News / Nasional
Senin, 10 November 2025 | 11:06 WIB
Presiden Prabowo resmi memberikan gelar Pahlawan Nasional kepada Soeharto. (Bidik layar kanal YouTube Sekretariat Presiden)
Baca 10 detik
  • Presiden Prabowo Subianto secara resmi menetapkan Presiden ke-2 RI Soeharto sebagai Pahlawan Nasional pada Hari Pahlawan, 10 November 2025, melalui Keppres Nomor 116/TK Tahun 2025
  • Penganugerahan gelar diterima langsung oleh perwakilan keluarga Cendana, yaitu Titiek Soeharto dan Bambang Trihatmodjo, dalam sebuah upacara kenegaraan di Istana
  • Keputusan ini memicu polemik luas, di mana sebagian masyarakat mengapresiasi jasa pembangunan Soeharto, sementara aktivis HAM, korban Orde Baru, dan beberapa tokoh agama menolak keras karena catatan kelam pelanggaran HAM dan KKN selama 32 tahun kepemimpinannya

Suara.com - Momen bersejarah sekaligus kontroversial terjadi di Istana Negara hari ini, Senin (10/11/2025). Presiden Prabowo Subianto secara resmi menganugerahkan gelar Pahlawan Nasional kepada Presiden ke-2 RI, Soeharto, bertepatan dengan peringatan Hari Pahlawan. Keputusan ini mengakhiri perdebatan panjang puluhan tahun mengenai status kepahlawanan sang 'Bapak Pembangunan'.

Dipantau dari siaran langsung kanal YouTube Sekretariat Presiden, prosesi penganugerahan berlangsung khidmat, di mana keluarga Cendana, termasuk Titiek Soeharto dan Bambang Trihatmodjo, hadir langsung untuk menerima penghargaan. Gelar ini diberikan berdasarkan Keputusan Presiden (Keppres) Nomor 116/TK Tahun 2025 tentang Penganugerahan Gelar Pahlawan Nasional.

Prabowo menyerahkan plakat penghargaan secara simbolis kepada Bambang Trihatmodjo, menandai pengakuan resmi negara atas jasa-jasa Soeharto.

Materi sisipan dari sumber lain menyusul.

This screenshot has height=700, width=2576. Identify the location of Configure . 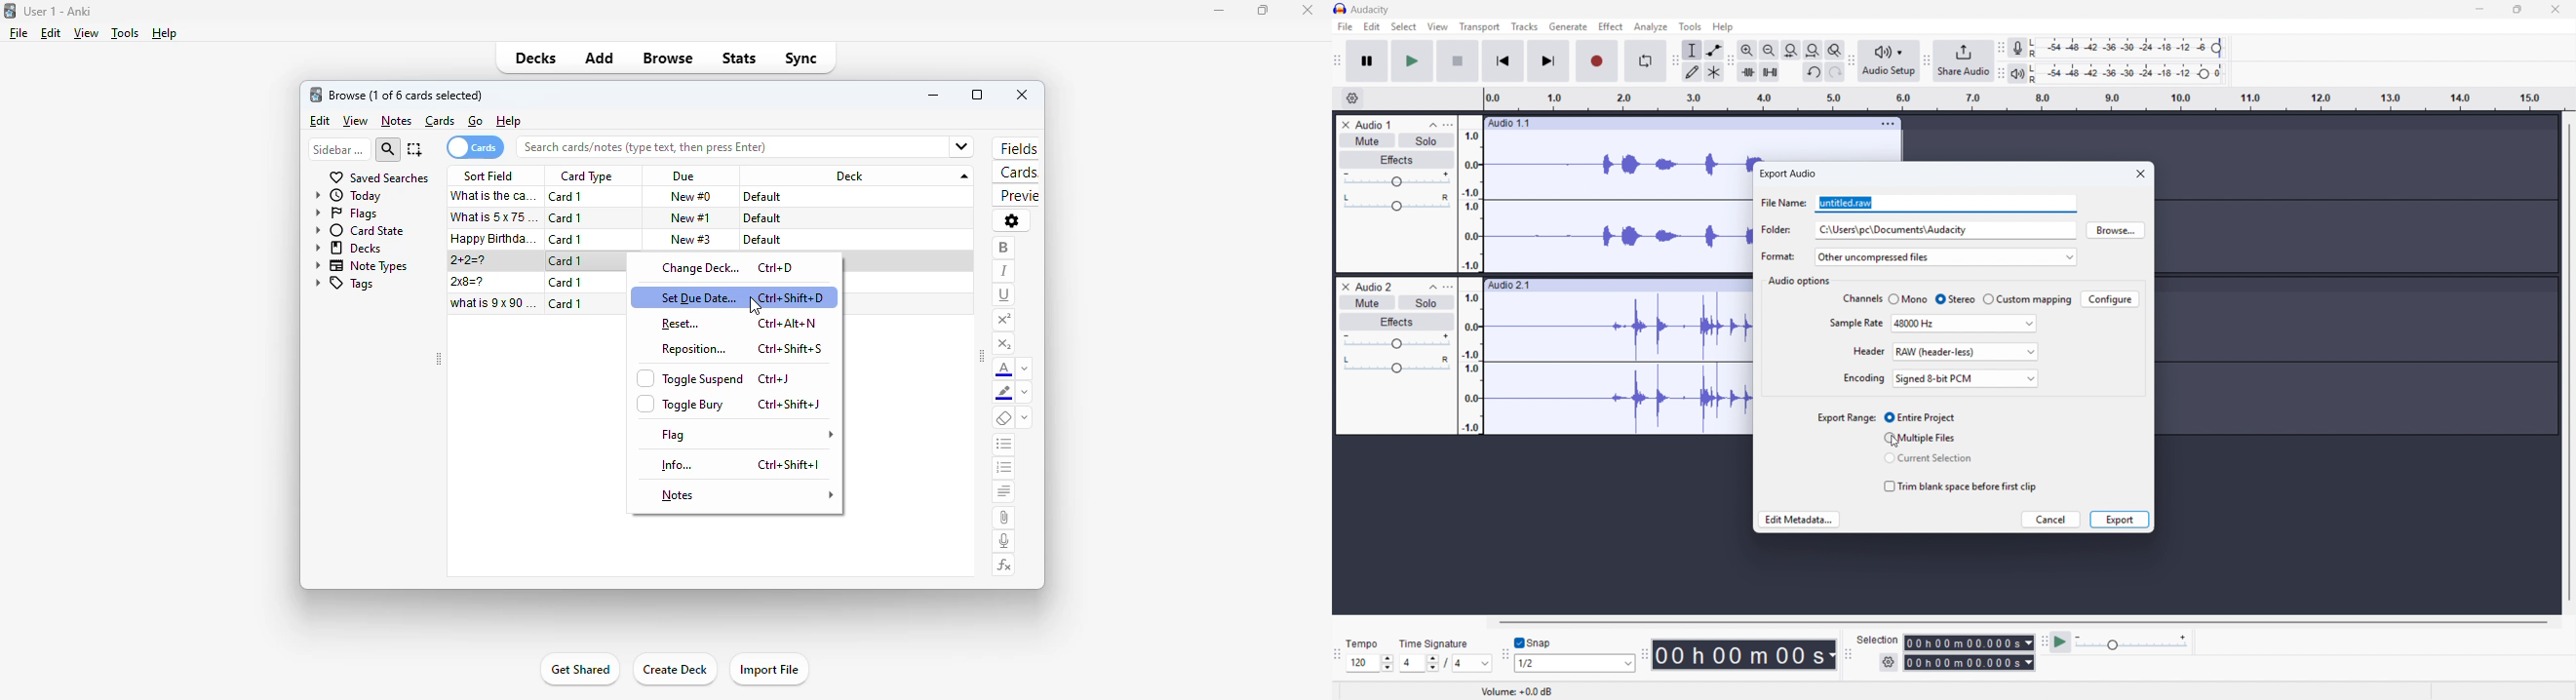
(2110, 299).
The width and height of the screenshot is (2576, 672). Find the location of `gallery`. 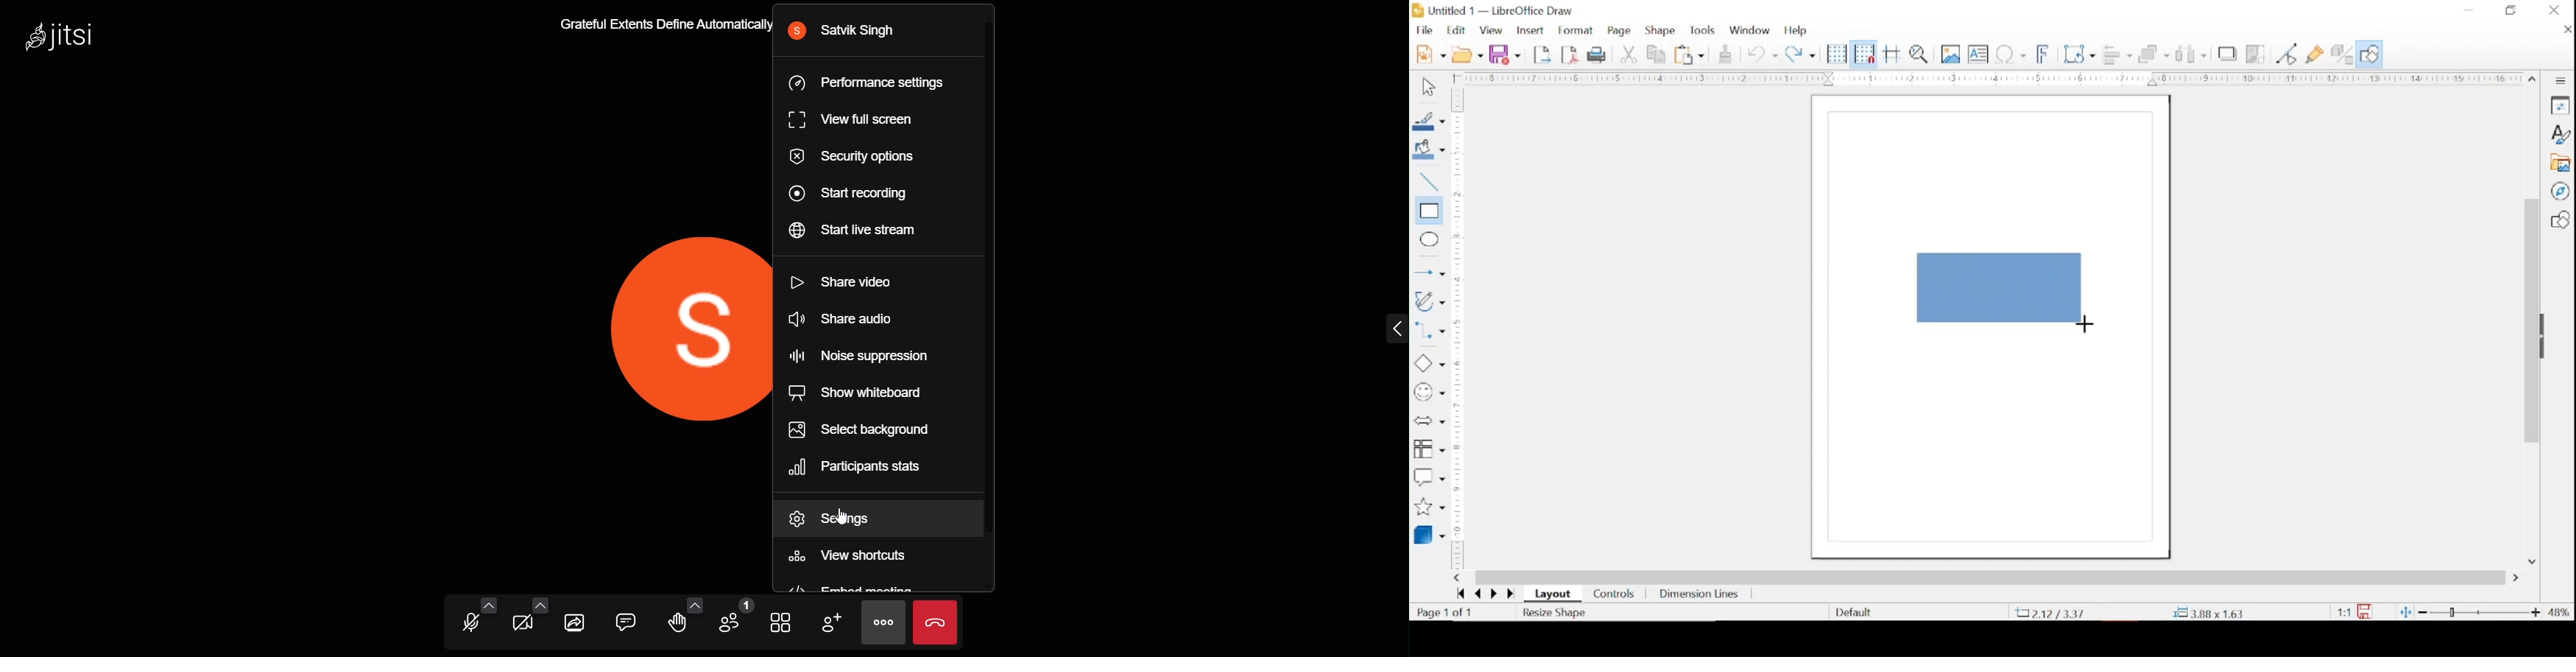

gallery is located at coordinates (2560, 163).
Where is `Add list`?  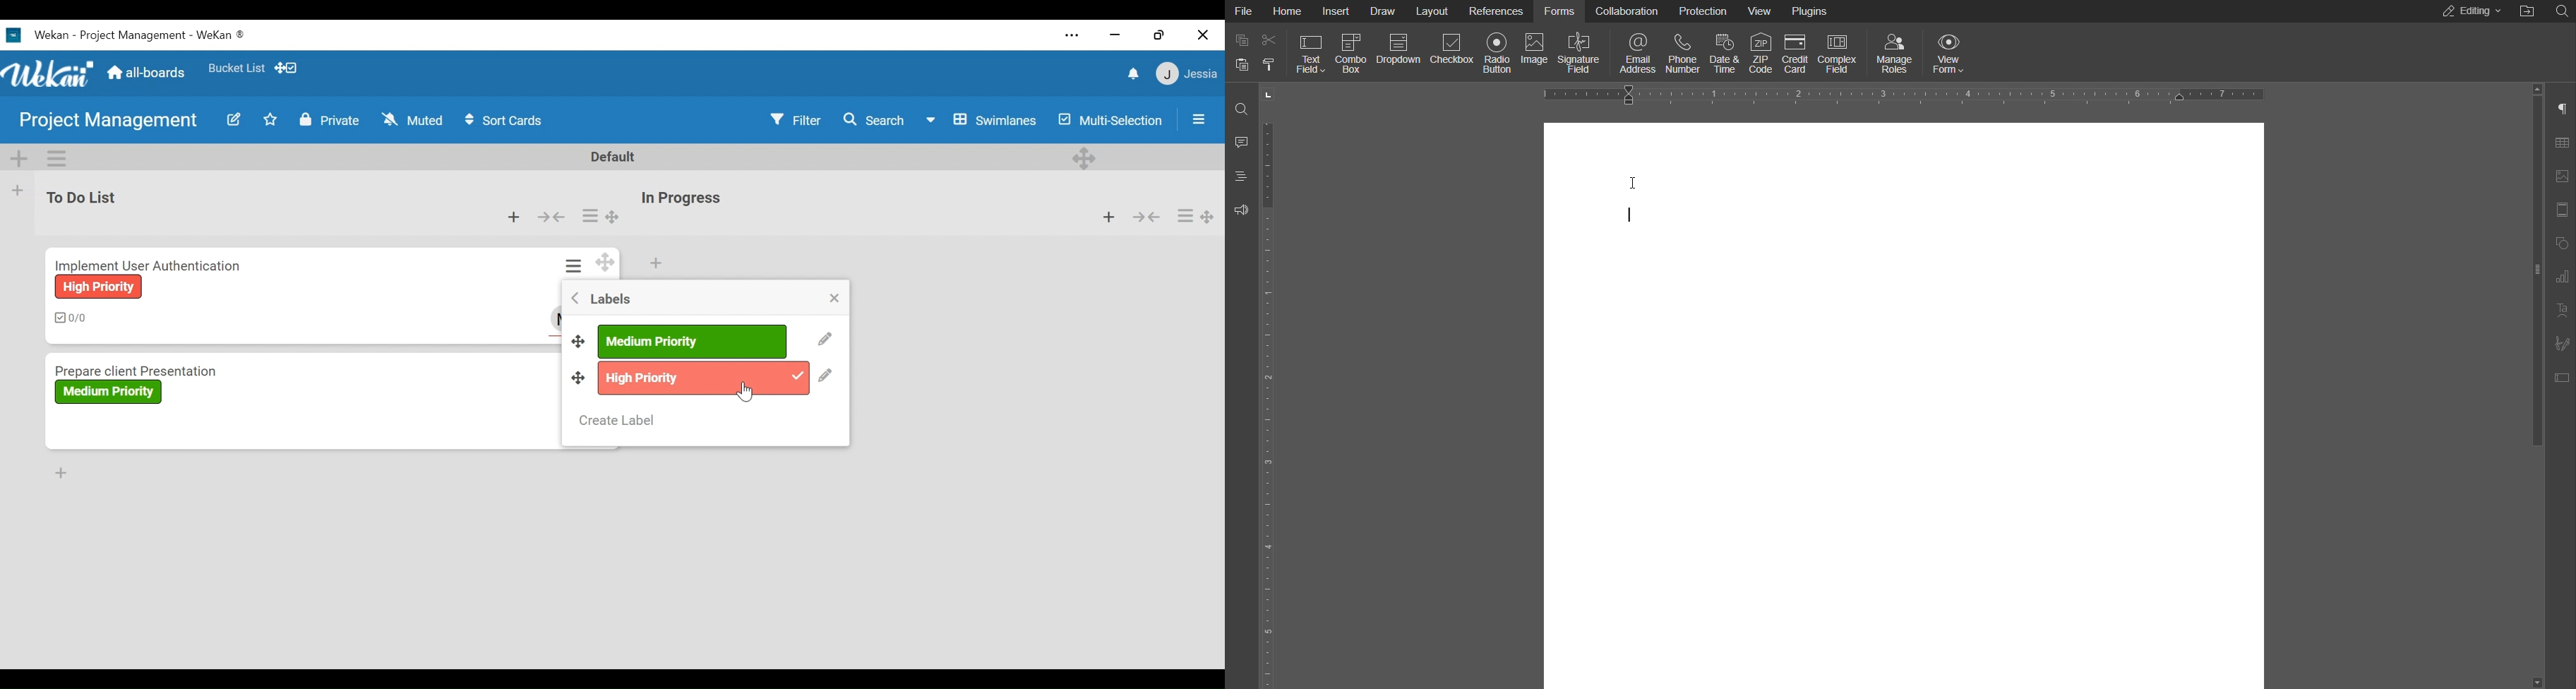 Add list is located at coordinates (19, 191).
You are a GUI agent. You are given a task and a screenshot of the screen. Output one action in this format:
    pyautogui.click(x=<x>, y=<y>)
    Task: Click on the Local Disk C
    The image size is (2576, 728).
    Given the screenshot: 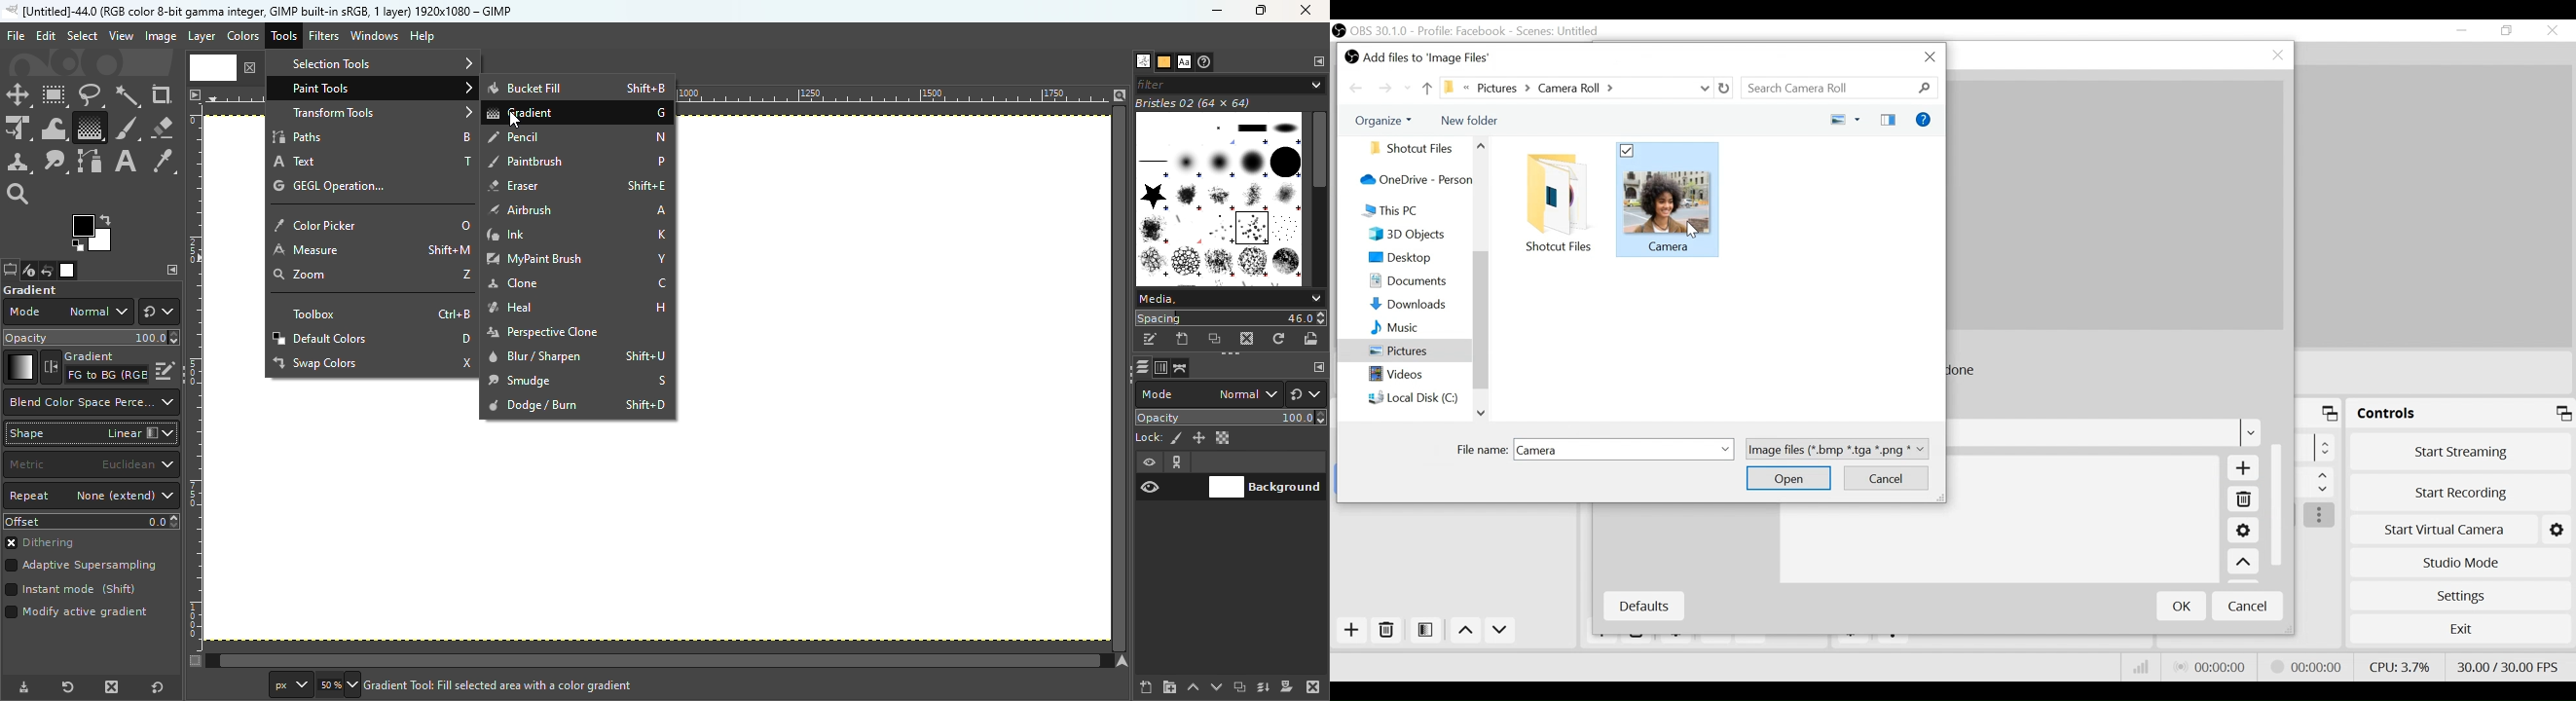 What is the action you would take?
    pyautogui.click(x=1417, y=400)
    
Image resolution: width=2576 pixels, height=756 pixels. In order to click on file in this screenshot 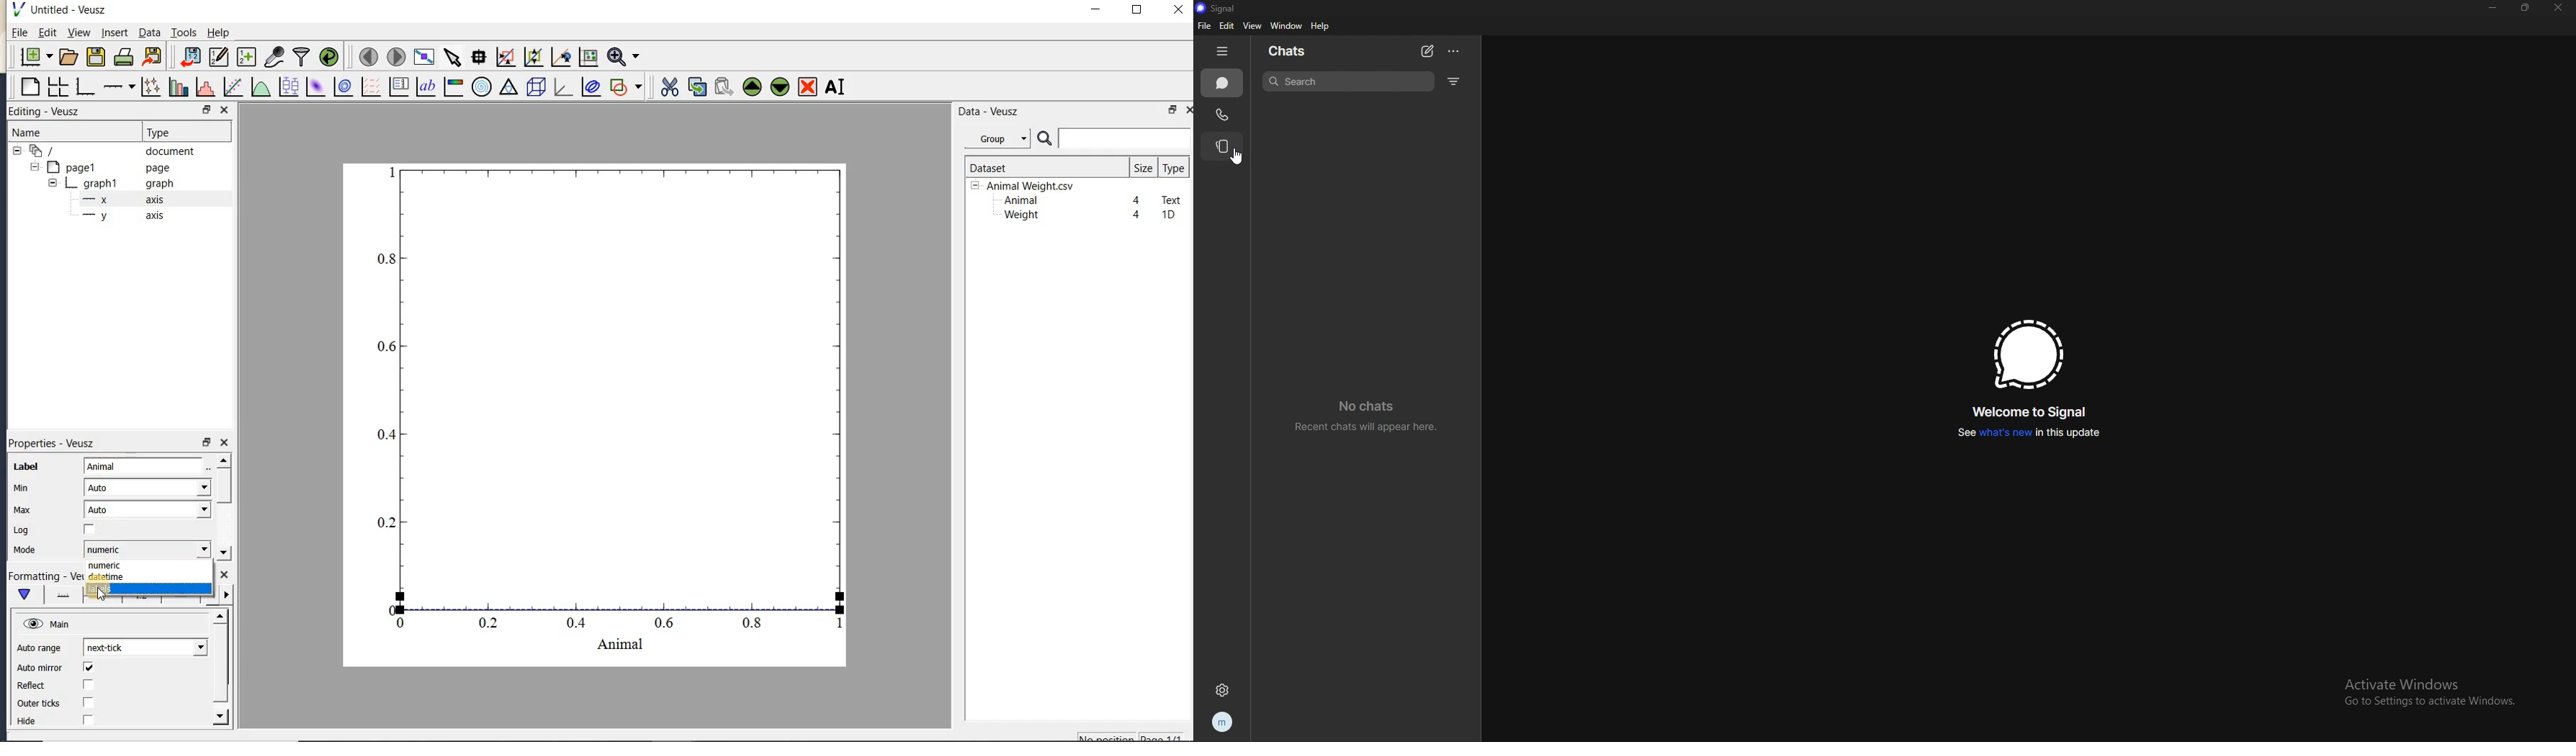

Soeharto, yang berkuasa selama 32 tahun sejak era Surat Perintah 11 Maret 1966 hingga tumbang oleh gelombang reformasi pada 1998, menjadi satu dari sepuluh tokoh yang mendapat gelar pahlawanan tahun ini.

Tokoh lain yang juga ditetapkan sebagai pahlawan nasional antara lain Presiden ke-4 Abdurrahman Wahid (Gus Dur), aktivis buruh Marsinah, dan tokoh NU Syaikhona Muhammad Kholil.

Namun, penetapan ini tak berjalan mulus dan mengundang gelombang pro dan kontra di tengah masyarakat. Kritik tajam datang dari berbagai kalangan yang menyoroti sisi kelam era Orde Baru, termasuk dugaan pelanggaran HAM berat, praktik korupsi, kolusi, dan nepotisme (KKN), serta pemberangusan demokrasi.

Salah satu suara penolakan paling keras datang dari Gerakan Masyarakat Sipil Adili Soeharto (GEMAS).

"Hari ini Kemensos lewat menterinya juga sudah mengirimkan usulan nama yang diserahkan kepada Dewan Gelar, Tanda Jasa, dan Tanda Kehormatan. Tentu ini sebuah langkah yang mengecewakan tapi juga tidak mengagetkan," ujar Koordinator KontraS Dimas Bagus Arya.

Kritik serupa juga dilontarkan oleh Mustasyar Pengurus Besar Nahdlatul Ulama (PBNU), KH Ahmad Mustofa Bisri atau Gus Mus, yang menolak keras usulan tersebut. Ia mengenang perlakuan tidak adil yang dialami banyak ulama pesantren dan warga NU selama rezim Soeharto berkuasa.

Baca Juga: Jenderal Soedirman Lebih dari Sekadar Panglima, Ini Teladan yang Generasi Muda Harus Tahu!

"Saya paling tidak setuju kalau Soeharto dijadikan Pahlawan Nasional," tegas Gus Mus di kediamannya di Rembang, Jawa Tengah.